O sol que os recebeu naquele dia de descanso semanal obrigatório era rebelde. Isso mesmo. Nos céus azuis, parecia envergonhado, mas o calor que passava era de 36 graus ou mais. Mangodinho, palito na boca, a picotar nos dentes cariados os pedaços de pão que comera no avião, ia acompanhado de Lito, amigo há já nove anos que conheceu no trabalho.

Chegaram bem. Felizmente. O destino era Dubai, aquela terra rica e deslumbrante, que há cerca de cinquenta anos foi território seco e arenoso de pobres pescadores e montadores de camelos, um nada comparado às nossas bwalas aos olhos de hoje.

- Ó mano, vamos ainda ao Mall procurar algo para comer. - Convidou o Lito que se dizia apossado de fome.

Andaram pelo imenso shopping uns bons quilómetros à procura de restaurante. Melhor, prevenindo-se de uma possível distração que os levasse a não reconhecer o ponto de saída, Lito e Mangodinho decidiram, antes, recolher as coordenadas geográficas via Google. Nisso, o pensamento foi simultâneo e até pareciam ter sido inspirados por um deus daquelas terras recomendadas ao Ismael da Bíblia e Corão.

Cima a baixo, ora pelas escadas rolantes, ora pelas escadas normais que se achavam largas, limpas e arejadas, percorreram o gigante shopping em busca de pitéu que acabaram encontrando quando já forças inexistiam para mais andar.

- Epá, vamos comer o que houver. Já não tenho pernas para mais procura, nem energia que permita mais espera. - Disse desta vez, Mangodinho acossado por uma dorzita na perna defeituosa.

Lito, homem de massa muscular a apontar os cem ou mais quilos, concordou jogando o seu corpo pesado sobre a cadeira que se achava ao lado.

- Would you mind giveusthe menu, please?! - Indagou Mangodinho, ensaiando o seu inglês aprendido na "South” em SeaPoint.

- I’msorry. It'sourbreaking time to pray. We’llbebackat 6h30. - Informou o jovem garçom (waiter na língua internacional que eles se esforçam em aprender e atender os visitantes de longe).

Mangodinho e Lito entreolharam-se.

- E agora? - Questionou Lito.

- Bem, eles estão no Ramadão. Se é break time deve ser geral. Só temos uma saída que é aguardar.

Com um lago artificial pela frente onde canoas e pequenas embarcações de recreio desfilavam, os trinta minutos voaram e deram lugar a um impressionante espectáculo de jactos de água e luzes projectados piscina abaixo.

- Epá, esses gajos estão longe, meu mano. - Admirou Lito a gaguejar.

- Temos de registar isso e mostrar aos miúdos lá na ngimbi para começarem a sonhar com o futuro que para os outros já é presente. Admira-me como é que os outros fazem arquitectura futurista e nós, nas nossas escolas de arquitectura e engenharia civil, recuamos ao período helénico, clássico-romano, gótico e outras antiguidades. – Respondeu Mangodinho, algo filosófico.

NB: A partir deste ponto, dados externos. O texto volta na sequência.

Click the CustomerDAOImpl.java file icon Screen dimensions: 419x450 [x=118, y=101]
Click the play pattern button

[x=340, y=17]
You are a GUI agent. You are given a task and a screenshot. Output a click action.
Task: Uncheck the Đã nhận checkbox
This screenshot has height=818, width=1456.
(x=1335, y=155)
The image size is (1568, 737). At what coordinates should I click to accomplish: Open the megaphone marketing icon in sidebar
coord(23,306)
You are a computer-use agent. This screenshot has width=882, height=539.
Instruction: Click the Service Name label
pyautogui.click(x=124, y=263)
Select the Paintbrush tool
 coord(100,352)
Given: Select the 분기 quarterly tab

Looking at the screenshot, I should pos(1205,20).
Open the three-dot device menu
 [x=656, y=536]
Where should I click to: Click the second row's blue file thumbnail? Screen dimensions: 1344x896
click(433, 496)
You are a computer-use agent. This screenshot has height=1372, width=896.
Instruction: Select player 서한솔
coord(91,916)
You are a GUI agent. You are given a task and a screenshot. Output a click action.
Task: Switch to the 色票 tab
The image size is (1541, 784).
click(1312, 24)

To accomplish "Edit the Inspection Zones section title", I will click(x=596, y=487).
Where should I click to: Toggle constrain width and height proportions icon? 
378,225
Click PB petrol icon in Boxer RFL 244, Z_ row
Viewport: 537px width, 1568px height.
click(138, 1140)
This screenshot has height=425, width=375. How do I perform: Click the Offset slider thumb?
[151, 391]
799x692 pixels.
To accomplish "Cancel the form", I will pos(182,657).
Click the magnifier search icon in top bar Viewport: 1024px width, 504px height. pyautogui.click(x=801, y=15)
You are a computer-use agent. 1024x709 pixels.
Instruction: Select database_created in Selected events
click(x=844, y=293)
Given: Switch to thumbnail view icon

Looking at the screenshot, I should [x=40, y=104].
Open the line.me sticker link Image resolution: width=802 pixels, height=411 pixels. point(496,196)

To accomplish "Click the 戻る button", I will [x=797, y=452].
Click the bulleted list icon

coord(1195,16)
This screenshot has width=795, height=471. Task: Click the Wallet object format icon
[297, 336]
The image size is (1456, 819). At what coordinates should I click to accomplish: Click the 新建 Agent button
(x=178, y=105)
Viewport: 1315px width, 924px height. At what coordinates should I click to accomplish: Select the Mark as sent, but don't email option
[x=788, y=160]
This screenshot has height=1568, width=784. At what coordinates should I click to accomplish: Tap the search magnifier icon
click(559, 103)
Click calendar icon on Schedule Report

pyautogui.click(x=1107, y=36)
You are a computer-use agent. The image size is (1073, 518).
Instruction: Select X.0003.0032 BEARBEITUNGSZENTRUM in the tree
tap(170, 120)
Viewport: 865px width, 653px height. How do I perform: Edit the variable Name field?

O momento levou-o ao tempo em que estudou e era apaixonado pela história das civilizações e filosofia.

Não demorou para que o waiter lhes desse o pitéu que devoraram com um apetite de quem vive escassez prolongada.

Barriga atendida, relógio avançado na hora, corpo reclamando repouso de uma viagem que tinha ainda milhares de léguas pela frente, a decisão estava tomada: regressar ao hotel pelo caminho gravado nos telefones.

Entre recordações de letreiros e pessoas que se revezaram nas lojas e entroncamentos, caminharam um longo caminho que mais se parecia labirinto. O Google os levava para os mesmos lugares, sem nunca encontrarem a porta de entrada do hotel. Foi depois de já não restarem forças nos pés, nem comida no estômago que decidiram parar um daqueles carritos eléctricos que ajudam os idosos e as crianças a chegarem mais cedo ao destino, pedindo que os levasse de volta ao oculto hotel.

Lito, anglófono reconhecido e com muitos anos de Damaralândia, passou à frente da tentativa.

- Good afternoon, Sir! Please can you ride us to the Hotel? Welosttheway. - Diligente, filho alheio, o homem mandou-os subir como faz com os velhotes e crianças cansados de tanto caminhar.

- Come on. - Atirou sorridente.

Não é que a entrada traseira ficava a não mais de trezentos metros? Há momentos em que não basta dominar a língua universal e o caminho do Google. É preciso ser viju também!